Summary
On a stock macOS machine with Docker Desktop installed and running, mcpproxy cannot launch any Docker-based upstream server. The spawned process fails with zsh:1: command not found: docker, even though:
- Docker Desktop is installed (
/Applications/Docker.app)
- The Docker daemon is running (socket present at
~/.docker/run/docker.sock)
- mcpproxy's own status reports
docker_available: true / global_enabled: true
The root cause is that a default Docker Desktop install does not place the docker CLI on a standard PATH directory. The binary lives inside the app bundle:
/Applications/Docker.app/Contents/Resources/bin/docker
Docker Desktop only symlinks it into /usr/local/bin if the user opts into "install CLI tools" (which requires admin privileges). mcpproxy spawns upstream servers with a sanitized PATH that does not include the app-bundle bin directory, so docker is unresolvable at spawn time.
This makes Docker isolation / Docker-based servers fail out-of-the-box for any user who installed Docker Desktop the default way.

THE DATA:
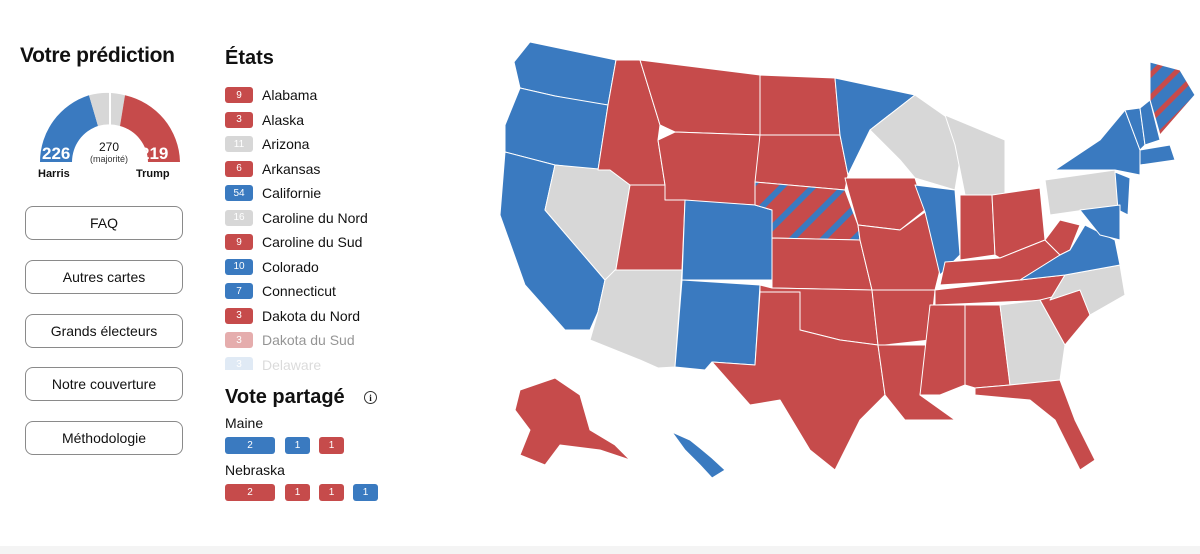  I want to click on state-row-caroline-du-sud: 9 Caroline du Sud, so click(294, 242).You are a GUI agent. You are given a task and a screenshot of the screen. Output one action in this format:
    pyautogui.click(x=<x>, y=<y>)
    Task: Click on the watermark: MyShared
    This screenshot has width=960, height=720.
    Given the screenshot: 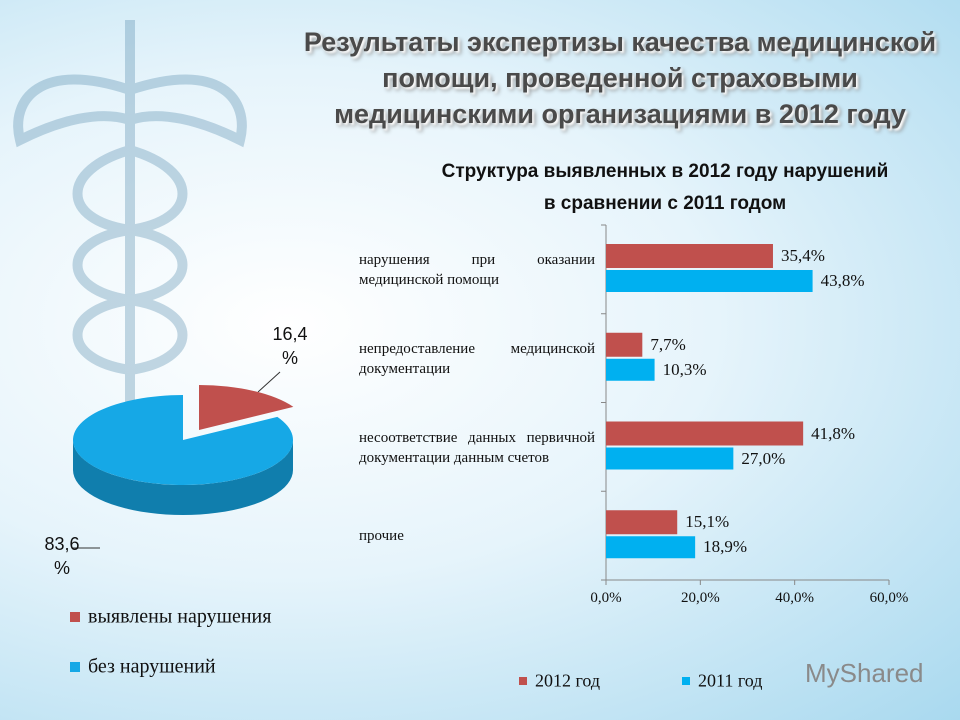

TASK INSTRUCTIONS: Pick up the bug report on mcpproxy failing to find the Docker CLI on macOS where it stops, and continue it in the same style.

WRITTEN ANSWER:
Environment
- mcpproxy: v0.39.0 (personal), darwin/arm64
- macOS: 26.5.1 (arm64, Apple Silicon)
- Docker Desktop CLI: Docker version 29.5.3, build d1c06ef (resolvable only via full path)
command -v docker → NOT FOUND (no symlink in /usr/local/bin or /opt/homebrew/bin)
PATH mcpproxy uses when spawning servers (from logs):
/opt/homebrew/bin:/opt/homebrew/sbin:/usr/local/bin:/System/Cryptexes/App/usr/bin:/usr/bin:/bin:/usr/sbin:/sbin:/var/run/com.apple.security.cryptexd/codex.system/bootstrap/usr/local/bin:/var/run/com.apple.security.cryptexd/codex.system/bootstrap/usr/bin:/var/run/com.apple.security.cryptexd/codex.system/bootstrap/usr/appleinternal/bin
Note /Applications/Docker.app/Contents/Resources/bin is absent.
Steps to reproduce
- Fresh macOS machine. Install Docker Desktop the default way (do not run the optional "install CLI tools" / privileged helper step). Start Docker Desktop.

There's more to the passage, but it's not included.